Coronavirus: Stopping spread in prisons is critical. Is Ohio doing enough?

Ohio Gov. Mike DeWine released 105 non-violent inmates last week as the coronavirus toll mounts in state prisons. And county sheriffs have let hundreds more go from local jails.

But more needs to be done quickly to protect staff and inmates at facilities where there’s little escape from the pandemic, according to experts and those working and living behind bars.

The Ohio Department of Rehabilitation and Correction currently has 12,272 employees, according to the department. The number includes 6,655 corrections officers, 491 parole officers — and some 2,000 medical workers — who go home every day to their families.

Because of the close-quarters of inmates and the huge workforce that comes and goes daily, outbreaks of COVID-19 in prisons have the potential to spread quickly throughout the populations there and move beyond the walls.

The union that represents prison staff has called for the Ohio National Guard to assist.

“Our members and their families suffer due to the negligence that still exists,” Ohio Civil Service Employees Association President Chris Mabe said in an e-mail to the Ohio Department of Rehabilitation and Correction director.

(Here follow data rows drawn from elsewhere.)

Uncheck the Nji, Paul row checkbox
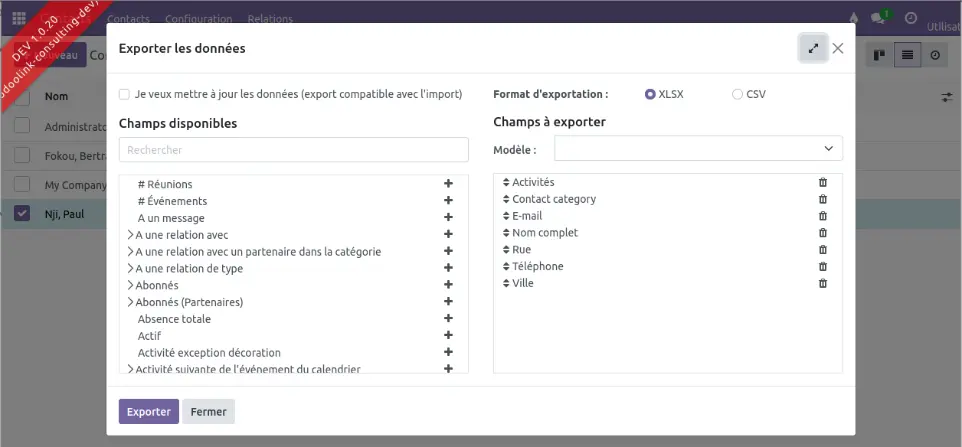 [22, 213]
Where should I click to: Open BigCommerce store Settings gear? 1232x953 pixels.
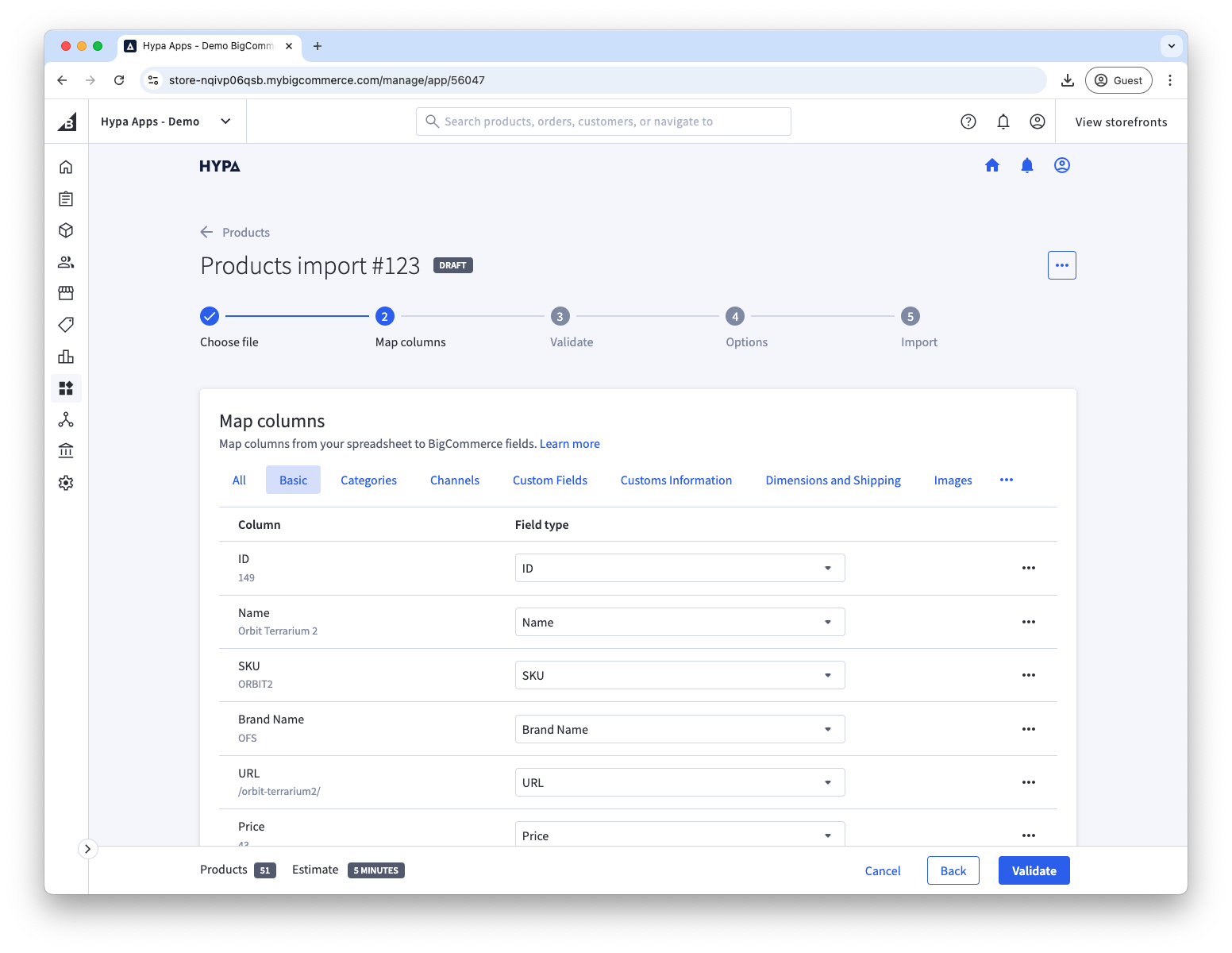[66, 482]
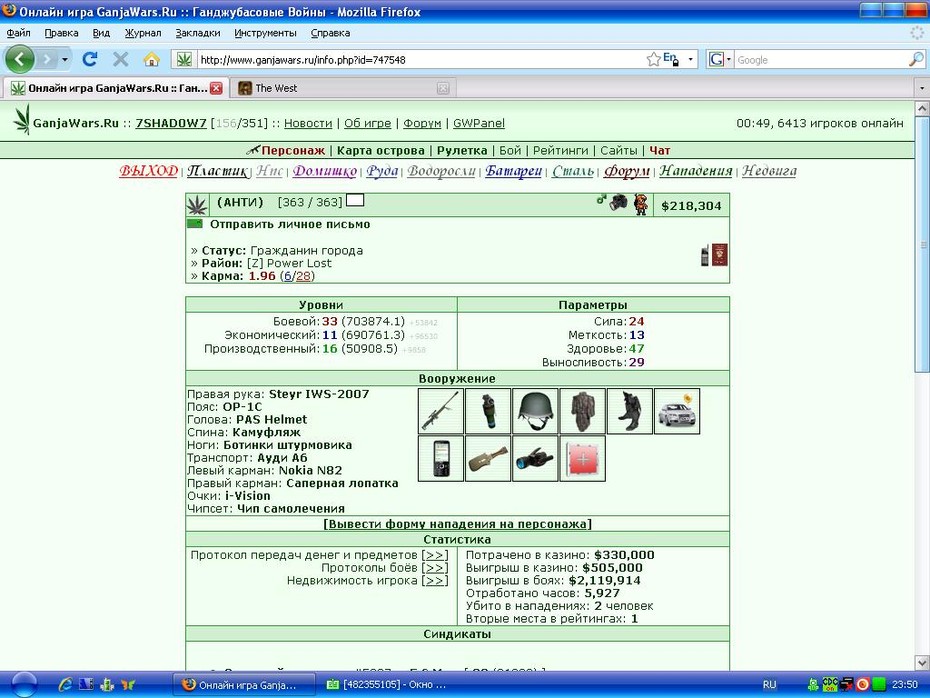
Task: Click the Карта острова link
Action: tap(381, 151)
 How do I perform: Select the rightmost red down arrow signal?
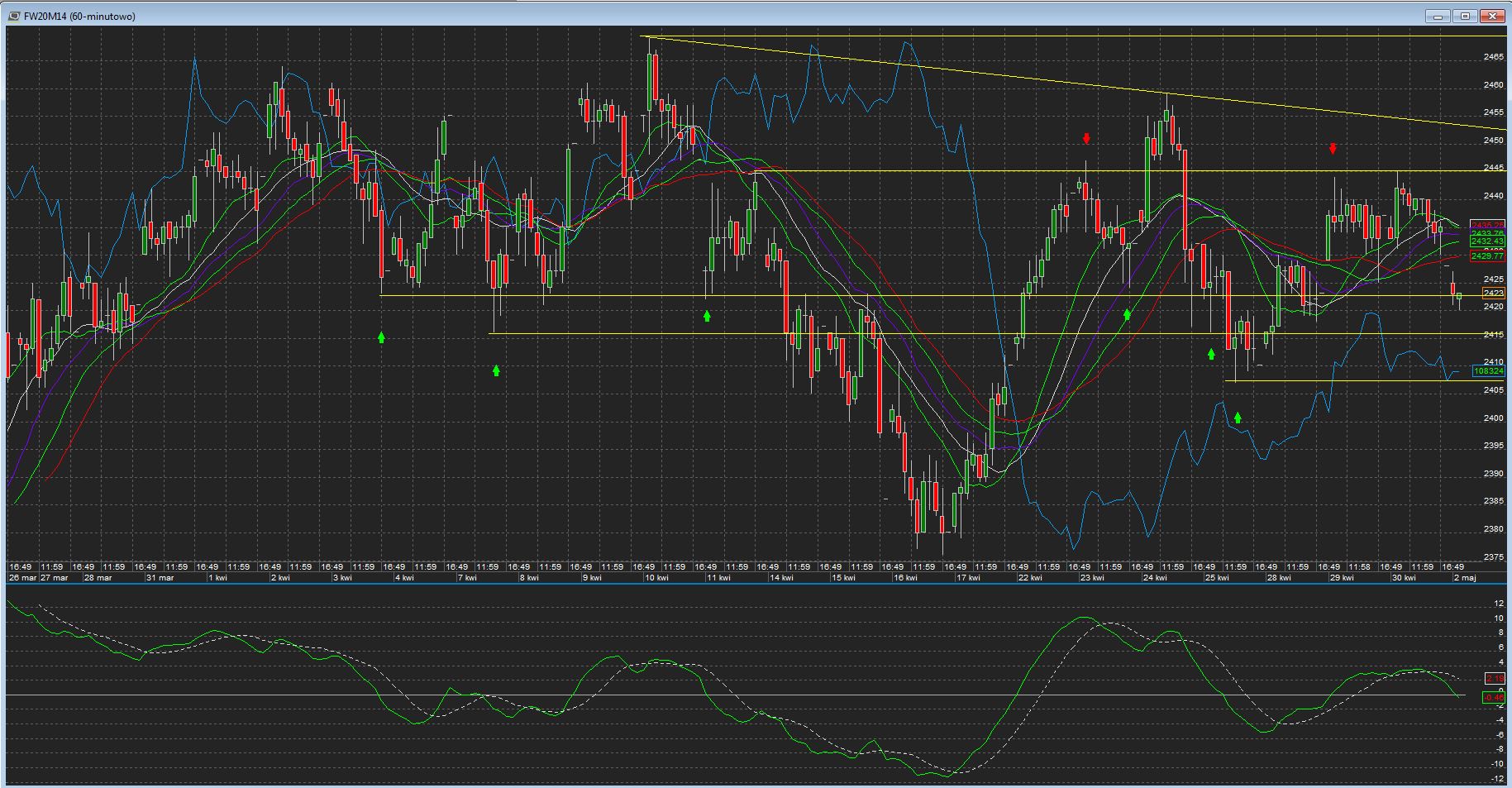coord(1333,149)
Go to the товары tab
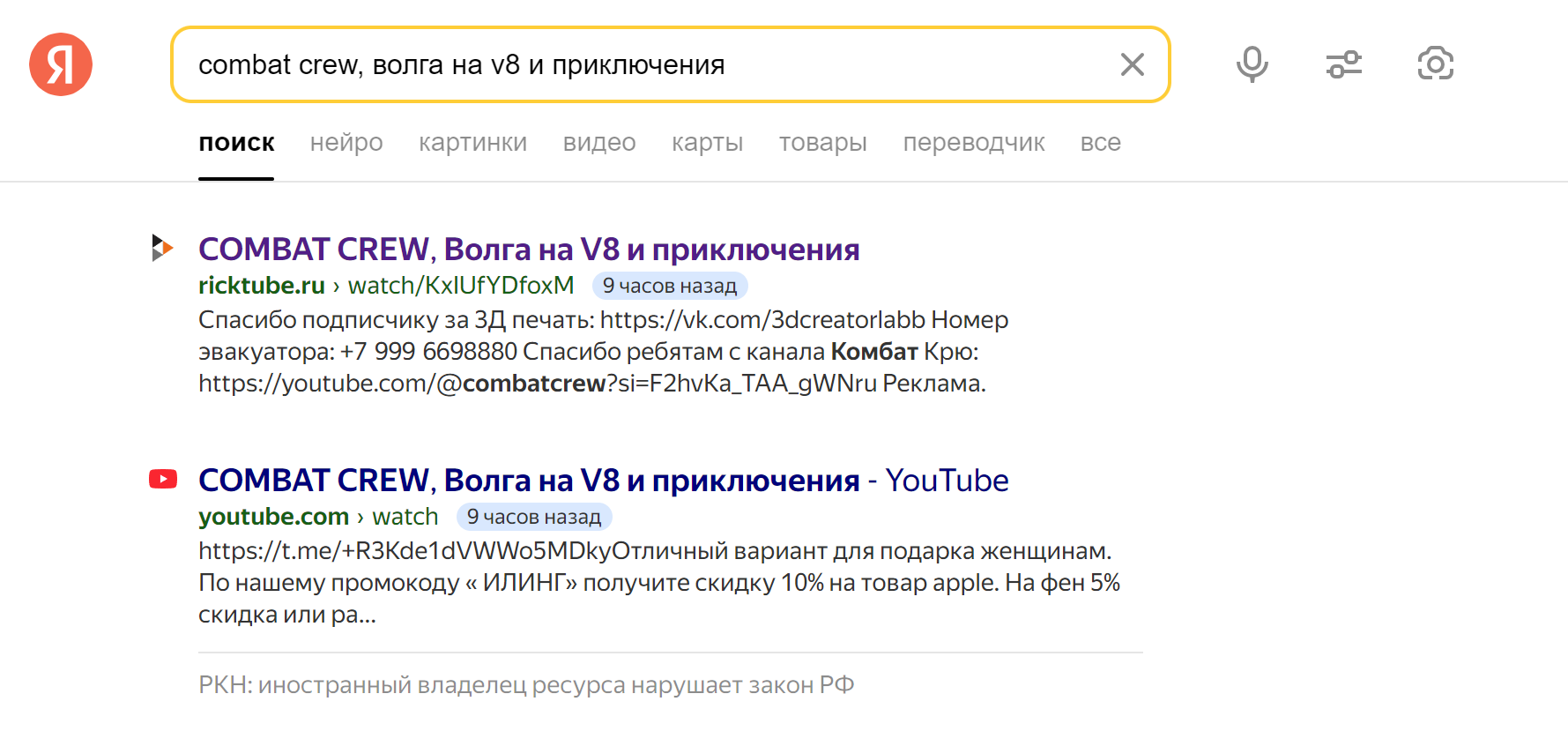The image size is (1568, 746). click(x=822, y=143)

John Dawson, 55, a corrections officer at the Marion Correctional Institution, died of the disease April 8.

Springfield native Charles Viney Jr. was the first Ohio inmate to die of COVID-19. His death was announced Monday by DeWine. By the end of the week, more inmates had died — all at the Pickaway Correctional Institution.

By Friday, 692 inmates and 197 staff had tested positive and 32,018 — 65% — of inmates in Ohio-run prisons were in quarantine as coronavirus radiated through cell blocks, pods and dorms.

Dayton Correctional, a women’s prison, reported its first COVID-19-positive inmate last week.

“We’re all trapped,” Abigail Eberhardt, an inmate at Dayton Correctional Institution told her grandmother Mendy West.

“She said, ‘Grandma, I know I did wrong. I know I’m an addict. I know I keep getting in trouble. But I didn’t sign up for a death sentence,’” West said.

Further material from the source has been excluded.